Noise induced escape from stable invariant tori

Abstract

Abstract In the present paper, the noise-induced escape from stable invariant tori with the frame of general Langevin dynamics is investigated under weak random perturbations. Based on the large deviation theory, the quasi-potential, a quantity exponentially dominating the mean first escape time and the stationary or quasi-stationary probability density, is explored both analytically and numerically. The results show that whether the stochastic trajectories are ergodic on a torus has a crucial influence on the behavior of the quasi-potential. Specifically, there are two sources of ergodicity. One is the ergodicity of the deterministic flow, and the other requires the nondegeneracy of the noise in the tangential directions of a torus. It is found that if the ergodicity holds, the quasi-potential will be independent of the initial position on a torus, but not when the ergodicity is broken.
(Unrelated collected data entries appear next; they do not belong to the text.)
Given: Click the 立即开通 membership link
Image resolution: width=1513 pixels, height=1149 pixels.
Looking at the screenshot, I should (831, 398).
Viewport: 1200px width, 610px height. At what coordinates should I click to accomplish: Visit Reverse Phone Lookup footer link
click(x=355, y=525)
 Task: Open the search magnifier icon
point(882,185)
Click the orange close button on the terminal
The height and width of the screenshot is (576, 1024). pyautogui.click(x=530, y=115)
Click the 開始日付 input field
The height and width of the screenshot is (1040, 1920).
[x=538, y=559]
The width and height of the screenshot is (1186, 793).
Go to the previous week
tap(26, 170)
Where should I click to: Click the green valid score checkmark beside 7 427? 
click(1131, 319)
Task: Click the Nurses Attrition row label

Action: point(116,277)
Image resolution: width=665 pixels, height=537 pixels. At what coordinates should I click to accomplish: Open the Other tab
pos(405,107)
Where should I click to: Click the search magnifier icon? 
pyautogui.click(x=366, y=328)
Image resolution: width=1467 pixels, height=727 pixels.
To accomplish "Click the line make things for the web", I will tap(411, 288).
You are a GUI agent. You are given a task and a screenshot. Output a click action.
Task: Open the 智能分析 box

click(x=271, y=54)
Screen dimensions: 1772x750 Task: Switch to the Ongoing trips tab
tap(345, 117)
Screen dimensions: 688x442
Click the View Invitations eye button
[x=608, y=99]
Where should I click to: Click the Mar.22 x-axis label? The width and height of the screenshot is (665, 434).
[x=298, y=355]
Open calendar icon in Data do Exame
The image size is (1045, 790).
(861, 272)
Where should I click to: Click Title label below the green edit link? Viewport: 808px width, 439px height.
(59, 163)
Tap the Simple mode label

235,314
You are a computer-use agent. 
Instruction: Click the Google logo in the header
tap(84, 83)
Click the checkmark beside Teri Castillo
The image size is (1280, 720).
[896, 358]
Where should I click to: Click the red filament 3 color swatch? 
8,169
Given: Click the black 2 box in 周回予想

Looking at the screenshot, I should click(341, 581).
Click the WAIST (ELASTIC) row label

In particular, it indicates that, for nonlinear systems driven by combined Gaussian white noise and multiple harmonic excitations, the mean first exit time varies discontinuously with respect to the frequency vector of these harmonic excitations as the noise intensity approaches zero. Adding noise to the phase of these harmonic excitations will eliminate the dependence on the initial position and thus, make the systems more robust. It reminds us that great care must be taken when dealing with noise-induced problems involving systems that possess unstable geometric structures.